Medienmitteilung vom 28.08.2026 – Kanton Zug setzt starkes Zeichen für den Föderalismus: Kantonsrat fordert Ständemehr bei den EU-Verhandlungen
Der Zuger Kantonsrat hat an der gestrigen Kantonsratssitzung mit 46 zu 28 Stimmen bei einer Enthaltung deutlich entschieden, dass der Kanton Zug eine Standesinitiative in Bern einreichen wird.

Zug fordert damit nachdrücklich, dass das geplante Vertragspaket mit der Europäischen Union (EU) zwingend dem obligatorischen Referendum unterstellt wird – und somit dem Volk und den Kantonen, den Ständen, zur Abstimmung vorgelegt werden muss. Nach Vorschlag des Bundesrates ist dazu im Moment das fakultative Referendum vorgesehen.

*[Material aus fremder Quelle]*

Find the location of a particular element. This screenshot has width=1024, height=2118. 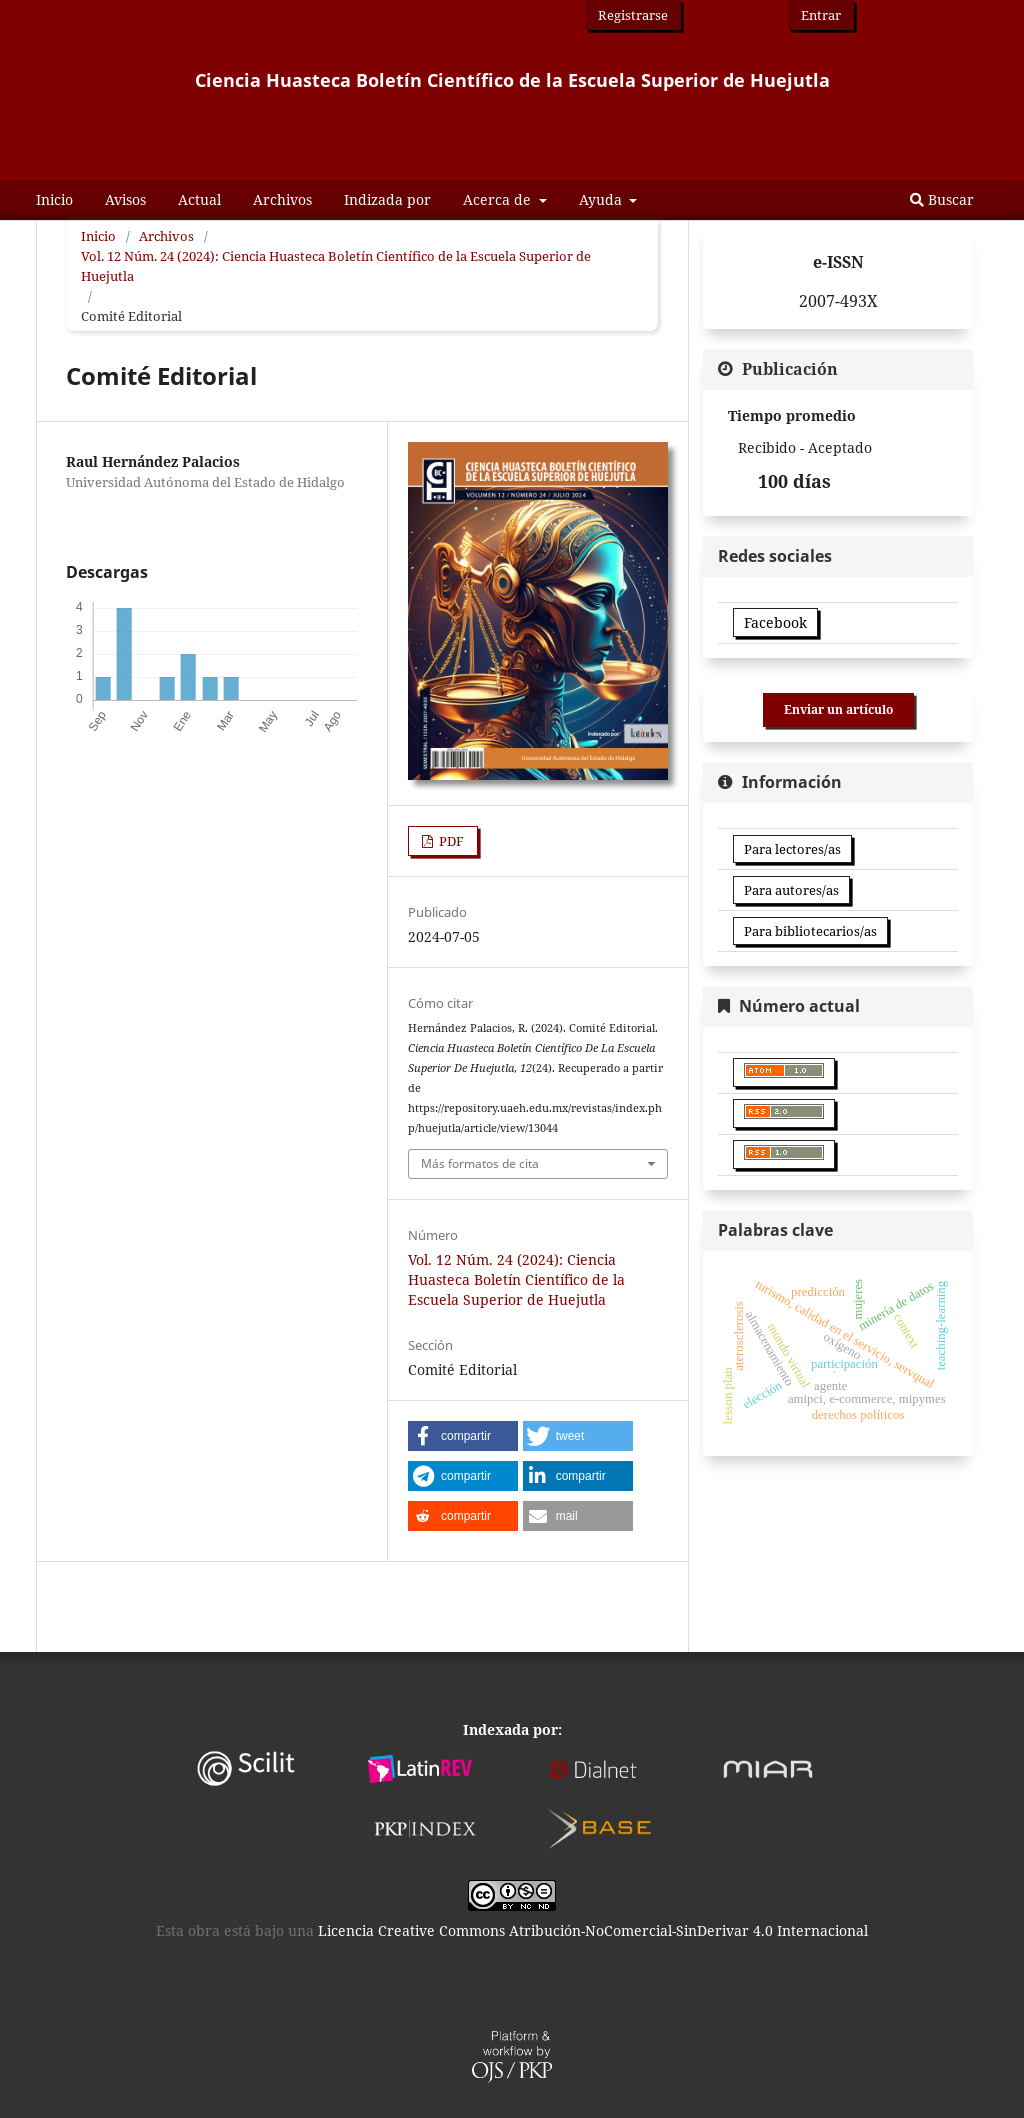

Damit das Volk überhaupt darüber abstimmen könnte, müssten innert drei Monaten für mehrere Referenden je 50’000 gültige Unterschriften gesammelt werden.
Bei den kommenden Weichenstellungen von historischer Tragweite – wie der vorgesehenen dynamischen Übernahme von EU-Recht, der Rolle des Europäischen Gerichtshofs und möglichen strafenden Ausgleichsmassnahmen – handelt es sich um weit mehr als gewöhnliche Staatsverträge. Sie berühren die Schweizer Verfassungsordnung im Kern.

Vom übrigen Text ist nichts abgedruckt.